I say just shoot what you want, as long as it's legal per the sanctioning body's regulations.

I've been shooting with FOBs on my shafts for the last year or so. I've had them broken on 2 occasions, ringed more times than I can count (3 times last weekend alone...by Fat Boys) & hit several more times. The way I see it, if I put it in the 12 ring, it's fair game...just like any other shaft. That's all part of the sport. 

As far as "blocking" a scoring ring? I've never seen it deflect a shaft, but I know at least a half dozen instances where ringing my FOB sucked a 10 ring bound arrow into the 12 ring...right next to my shaft that was barely inside the higher ring. One could look at the mark left on the FOB (a nick or a chip in the ring) & easily see that, HAD THE FOB NOT BEEN PRESENT, the arrow would have impacted the 10 ring. From my observations, FOBs impacted on the exterior of the ring either flex inwards & fracture, or separate from the shaft along with the nock, while off-centered nock impacts & impacts to the inner edge of the ring tend to draw the impacting arrow in along side the FOBed shaft.

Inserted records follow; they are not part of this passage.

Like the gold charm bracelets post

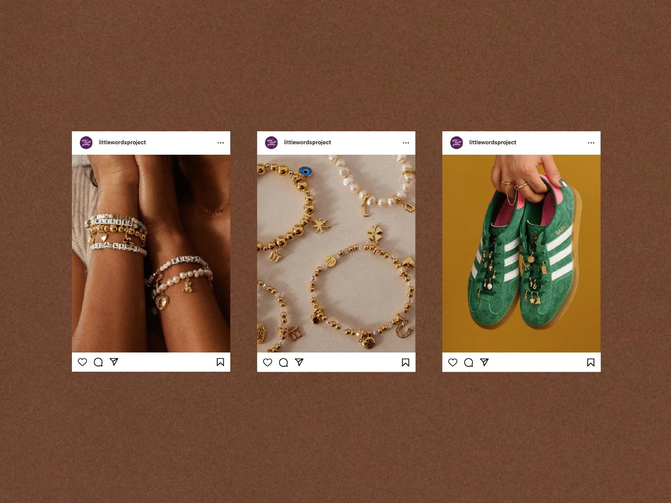268,363
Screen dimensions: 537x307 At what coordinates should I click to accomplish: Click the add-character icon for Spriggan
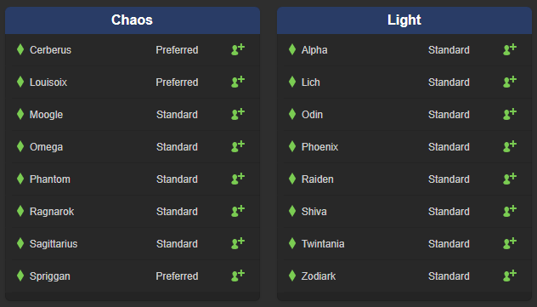pos(238,276)
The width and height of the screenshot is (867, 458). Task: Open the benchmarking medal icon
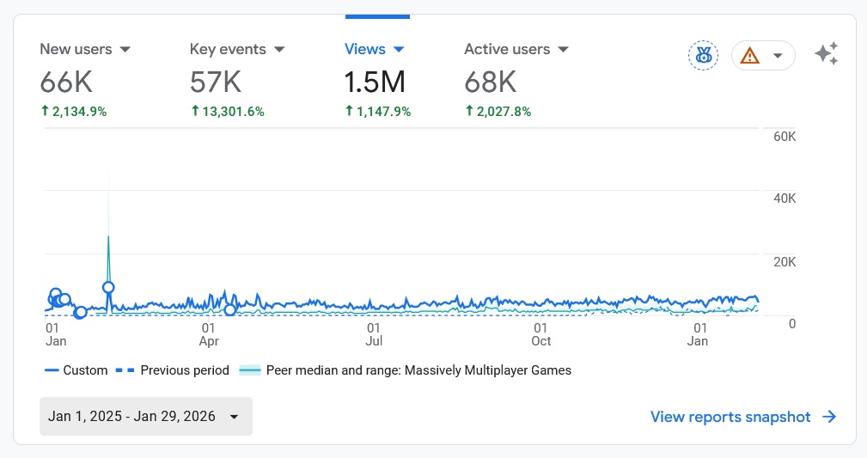[x=703, y=56]

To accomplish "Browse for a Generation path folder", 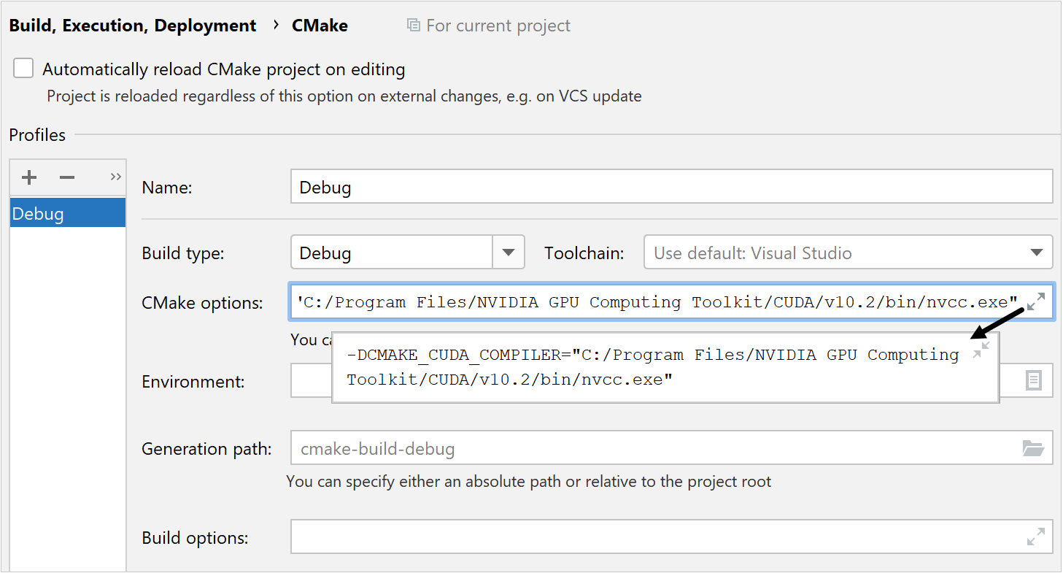I will [x=1037, y=448].
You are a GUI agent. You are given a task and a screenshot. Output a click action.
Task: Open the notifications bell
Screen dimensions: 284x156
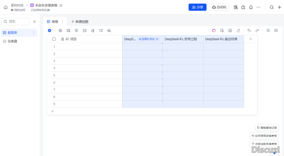coord(251,7)
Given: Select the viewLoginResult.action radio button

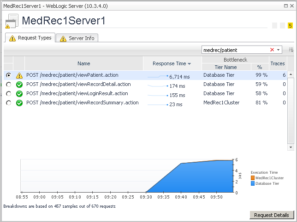Looking at the screenshot, I should click(x=8, y=94).
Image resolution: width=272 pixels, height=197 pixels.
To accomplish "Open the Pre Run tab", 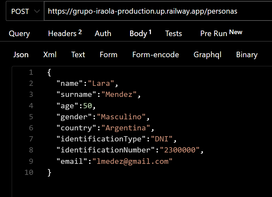I will click(213, 33).
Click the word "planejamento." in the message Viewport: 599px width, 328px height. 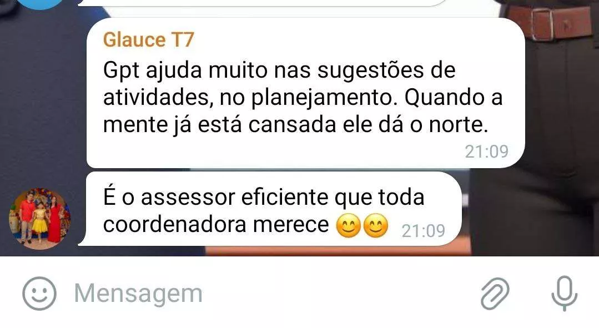click(x=322, y=98)
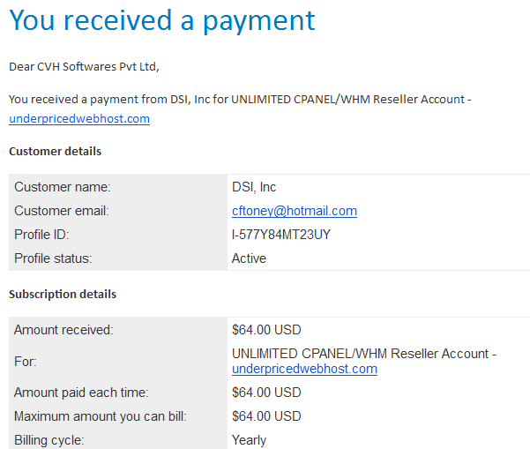Click the Yearly billing cycle value
The width and height of the screenshot is (530, 449).
(249, 440)
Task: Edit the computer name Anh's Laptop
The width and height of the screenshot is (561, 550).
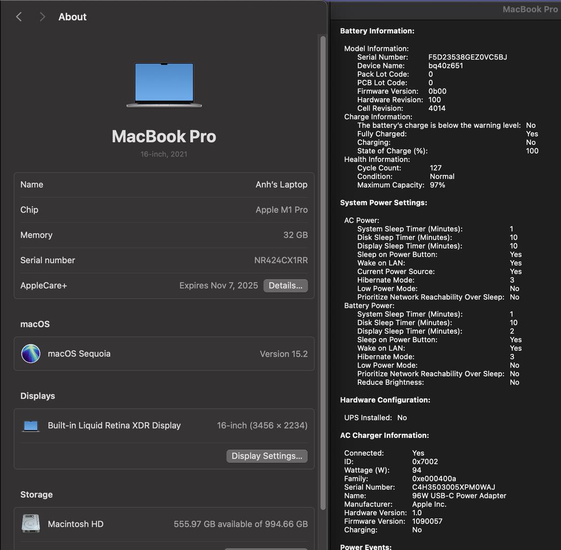Action: pos(281,184)
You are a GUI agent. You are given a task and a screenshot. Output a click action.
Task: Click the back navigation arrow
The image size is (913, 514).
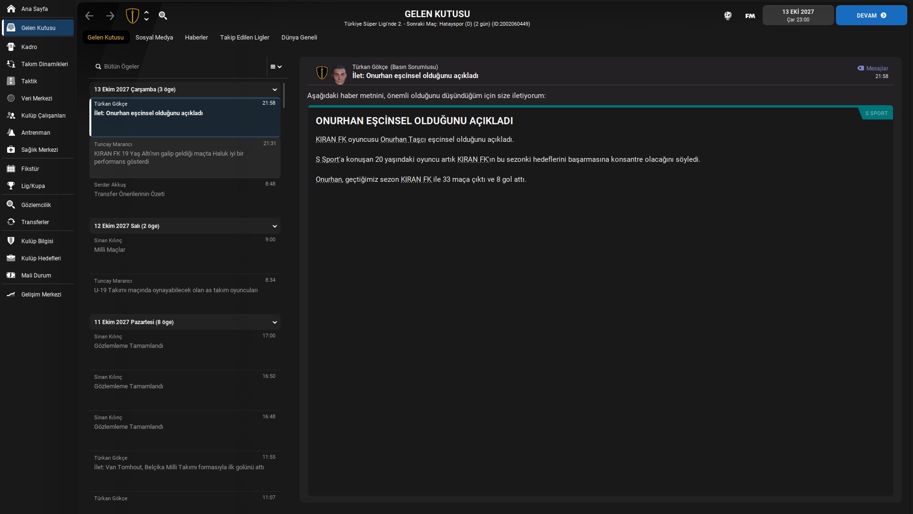pos(89,16)
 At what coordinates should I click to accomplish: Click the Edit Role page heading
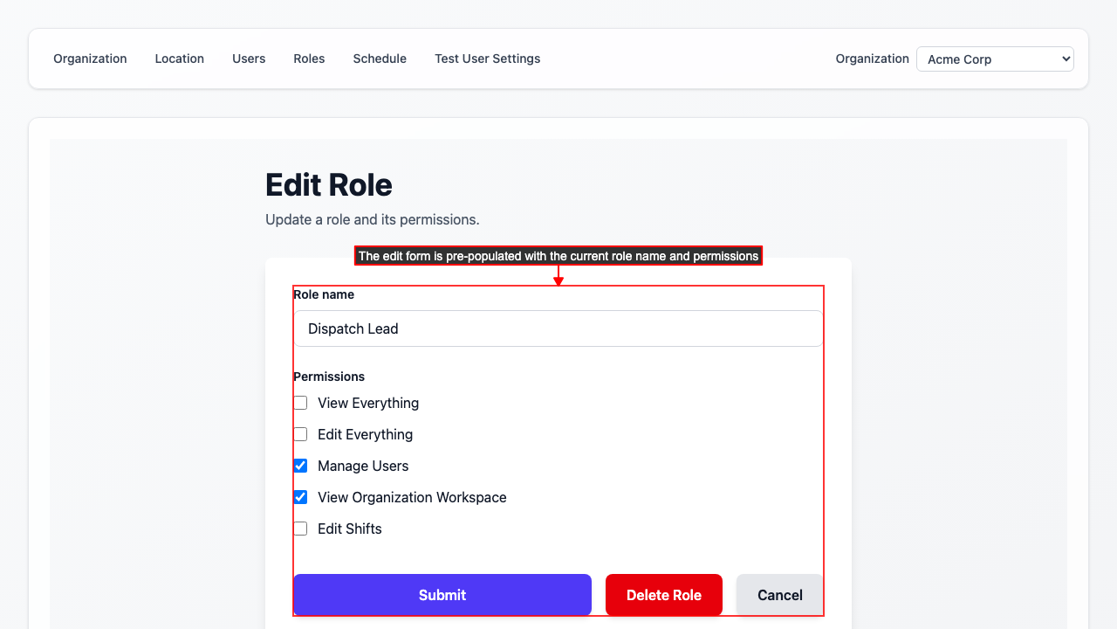(x=329, y=184)
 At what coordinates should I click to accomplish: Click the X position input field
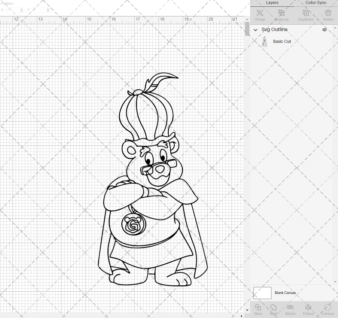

I have cut &/or shaved the fletching off of a few shafts, but, by the same token, I've seen conventionally fletched arrows damage vanes & feathers via impact too.

To each his own. Stick together as archers & have fun!

Be Safe,

Nathan


----------



## Elwood Hoyt (Jun 18, 2010)

Not until the NFAA, ASA and IBO allow 63/64" dia shafts.


----------